How Hooktheory is Infusing Songwriting with AI—Powered by Beam
40% lower latency
by using the RTX 4090
>99.99%
Production Uptime
100,000s
of inference requests daily

Dave Carlton
Founder
HookTheory is a music composition platform that is changing the way people learn and compose music. The company started 15 years ago as a project between three friends at UC Berkeley. Today, Hooktheory uses Beam to power their flagship AI model, Aria, which helps users generate melody and chord suggestions real time.
Challenge
A new model leads to a search for a scalable inference provider
Hooktheory’s AI journey began with a collaboration between researchers at Stanford and Google who recognized the value of Hooktheory’s “Theorytab” database. This dataset contains the functional harmonic data of thousands of songs, which is the ideal training set for AI-driven music composition.
When it came time to deploy the trained model, Hooktheory encountered several problems:
- Lack of real-time inference infrastructure. Hooktheory needed GPU hosting for real-time inference at scale—something they hadn’t done before.
- Unable to access elastic compute. Early on, Hooktheory tried using Google’s Vertex AI and AWS Sagemaker and struggled to scale their workloads on-demand. Hooktheory began looking for a serverless approach to scale elastically.
- Reliability and latency. With customers paying for interactive music suggestions, Hooktheory needed constant availability. Any downtime or latency would ruin the creative workflow for its users.
Discovering Beam
Scaling with flexible on-demand compute
Hooktheory began searching for an inference partner and discovered Beam. Several benefits stood out to them:
- GPUs on-demand. Beam’s infrastructure automatically scales to handle real-time traffic and eliminated the need for Hooktheory to manage Kubernetes clusters or autoscaling logic themselves.
- Flexible autoscaling. Hooktheory always wants at least one instance running, with the ability to scale up from there.

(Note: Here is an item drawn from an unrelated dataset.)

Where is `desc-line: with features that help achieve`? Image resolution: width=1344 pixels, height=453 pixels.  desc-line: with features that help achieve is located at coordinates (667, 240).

- Easy experimentation. With Beam, Hooktheory is able to easily switch between GPU types to find the best balance of performance and cost. They were able to test new hardware by spinning up a Beam deployment, measuring inference time, and finding the best configuration for their model – in this case, an RTX 4090.
Results
Shipping a state-of-the-art model to customers on reliable infrastructure
Powered by Beam, Hooktheory was able to ship Aria to market and introduce the model to their customers. When Beam began offering the RTX 4090, Hooktheory was able to switch from their previous A10G and achieve over 40% faster inference time – a major benefit for their user experience. And thanks to Beam’s infrastructure, Hooktheory rarely encounters downtime for their AI model. “It’s been almost 100% uptime,” said Dave Carlton, Hooktheory’s Co-Founder.
Hooktheory has also benefited from Beam’s customer support – when they needed the ability to eliminate cold boots from their deployment, Beam introduced a new feature to allow a minimum number of always-on instances, ensuring that Hooktheory users never wait for a container to boot.
Hooktheory is focused on enabling more creative and accessible music production. With Beam, Hooktheory was able to ship Aria to production and eliminate DevOps – giving them the ability to focus on building the best possible product for their customers.